From the article below on reporting breakdowns in hospital care, write out verbatim the passage that opens with the words containing "In a study in" and closes with "to May 2017.".

● Selected extract:
-=-=-

Hospitalized patients can be reluctant to report issues with their experiences, including breakdowns in care. The standard approach has been for hospital staff to wait for a patient to initiate a report of a problem, but a more proactive model may help detect and correct problems more efficiently, said Kimberly A. Fisher, MD, MSc, an associate professor of medicine at the University of Massachusetts Medical School and a pulmonary and critical care medicine physician at UMass Memorial Medical Center, both in Worcester, Mass.
In a study in which structured interviews were conducted with 979 hospitalized patients, published in 2017 by the Journal of Hospital Medicine, Dr. Fisher and colleagues found that nearly 40% believed they had experienced at least one breakdown in care, most frequently involving exchange of information and medications. To make it easier for patients to report such breakdowns, they developed the We Want to Know Program, which was implemented at one Baltimore hospital from June 2014 to May 2017.
How it works
As the program's name suggests, it encouraged patients to report any perceived problems in care delivery. Dedicated We Want to Know specialists performed active outreach, going to patients' rooms and asking about their stay. The specialists tried to determine whether there had been any breakdowns in care. “And then, if they identified a problem, they would want to understand what the impact of it had been on the patient and then would also take steps to immediately resolve the breakdown,” she said.
Other core features of the program were providing multiple channels for patients to report breakdowns themselves, including a website and a phone number, and using posters, cards, and digital displays to increase patient awareness, “with the goal of making patients and their families aware, No. 1, just that we want to know if there are problems, and then giving them venues by which they could speak up,” said Dr. Fisher.

-=-=-

● Entries supplied:
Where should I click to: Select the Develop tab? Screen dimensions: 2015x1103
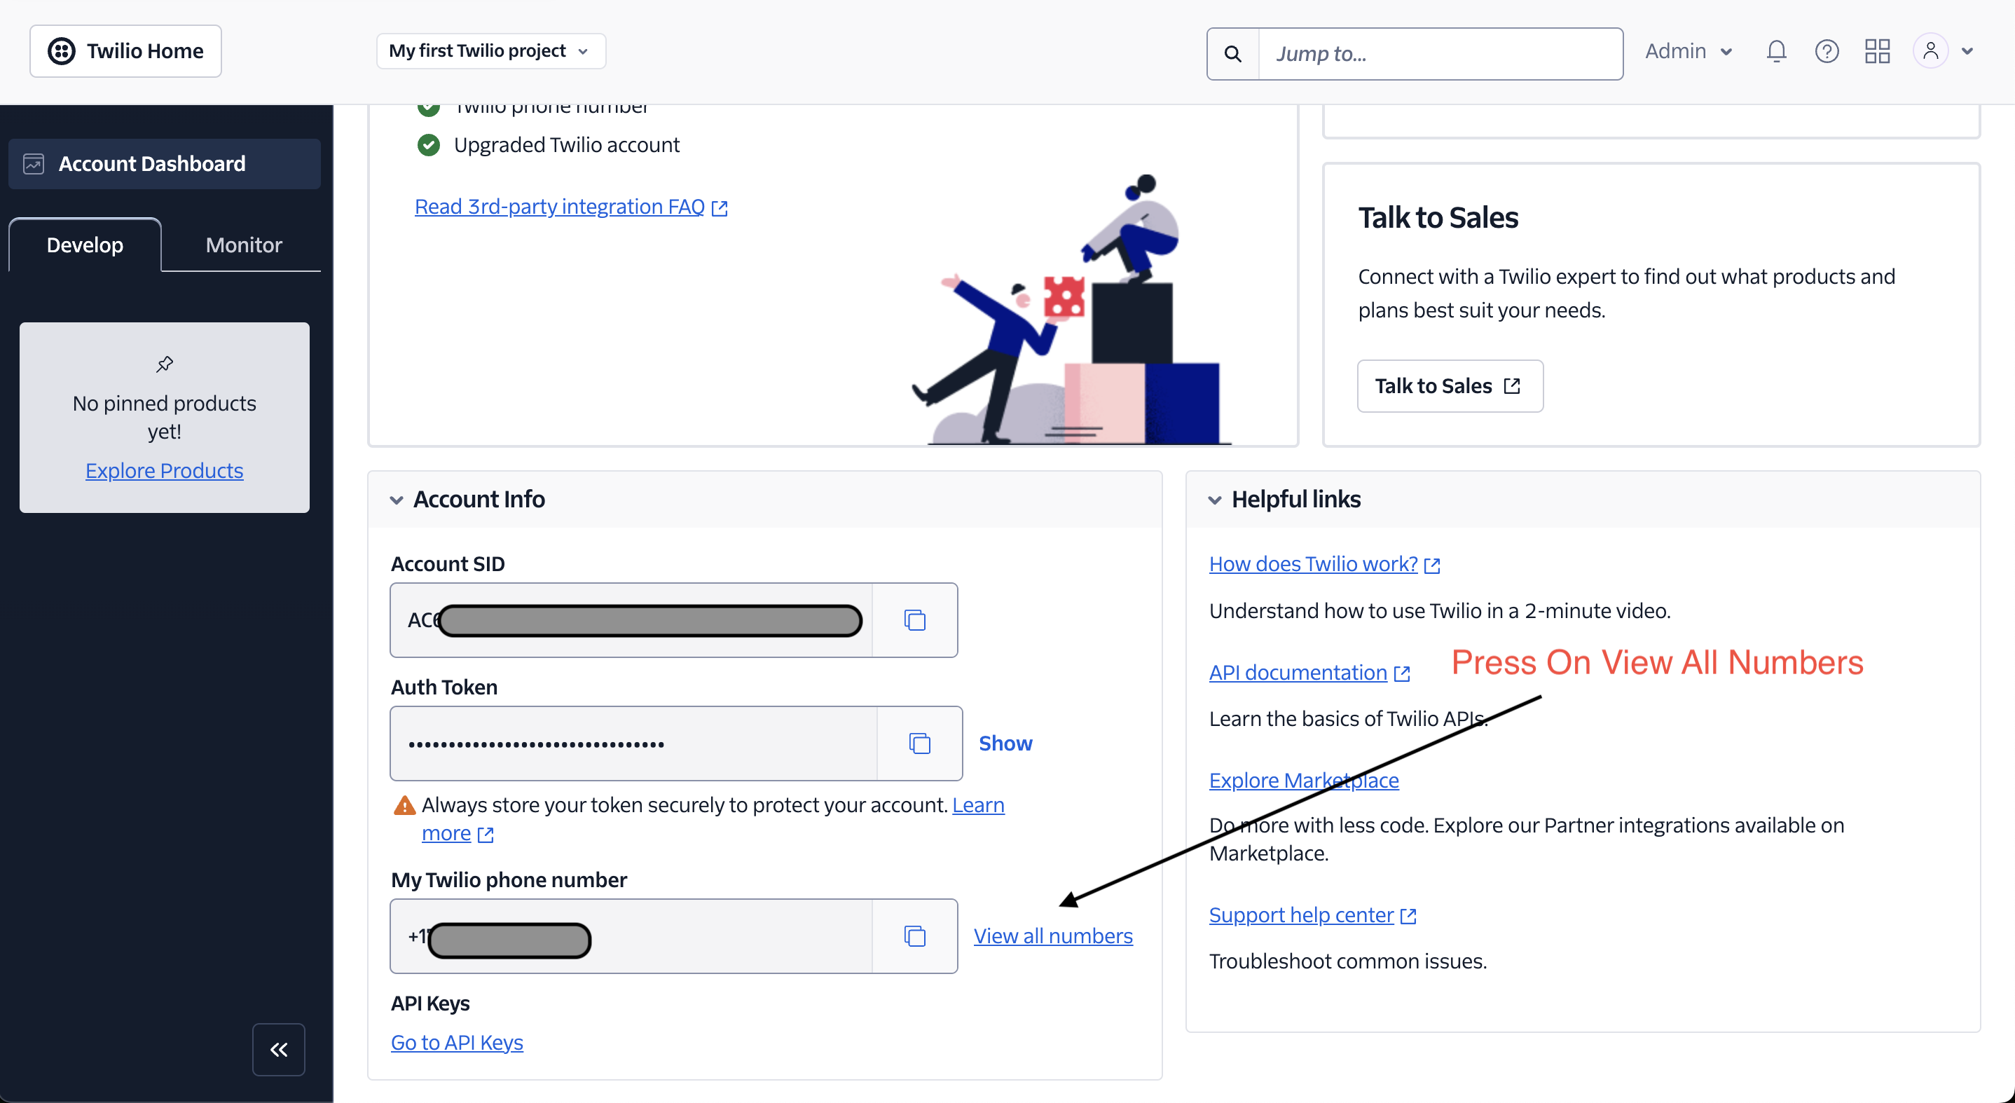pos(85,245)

-=-=-

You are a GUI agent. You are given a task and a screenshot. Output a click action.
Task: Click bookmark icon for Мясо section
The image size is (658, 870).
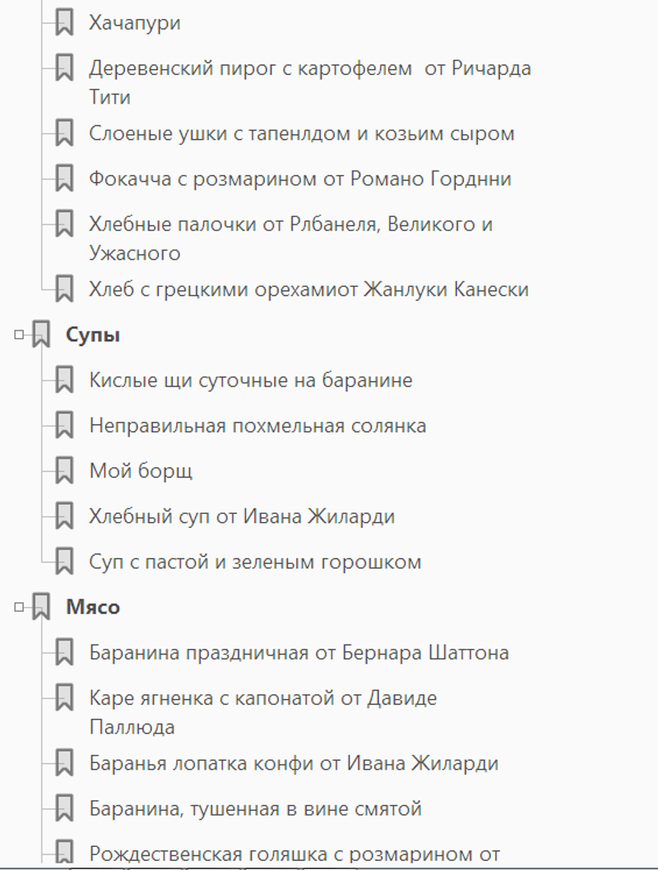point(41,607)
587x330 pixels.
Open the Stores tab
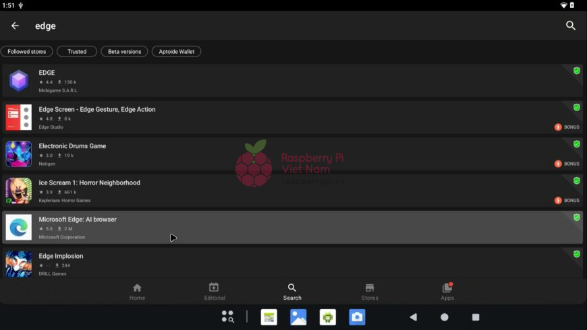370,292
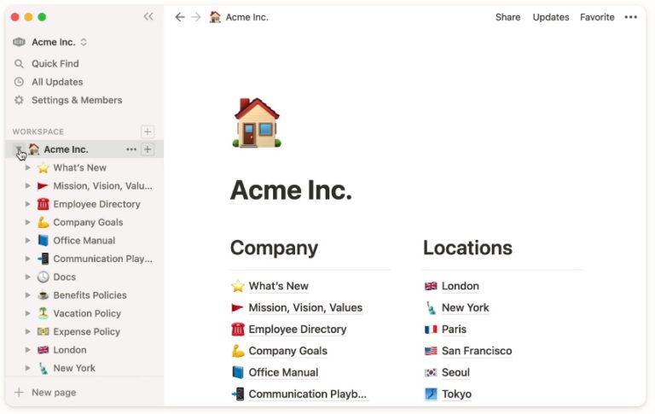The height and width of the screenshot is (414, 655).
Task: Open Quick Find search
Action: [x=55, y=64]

-=-=-

● Your response:
In a study in which structured interviews were conducted with 979 hospitalized patients, published in 2017 by the Journal of Hospital Medicine, Dr. Fisher and colleagues found that nearly 40% believed they had experienced at least one breakdown in care, most frequently involving exchange of information and medications. To make it easier for patients to report such breakdowns, they developed the We Want to Know Program, which was implemented at one Baltimore hospital from June 2014 to May 2017.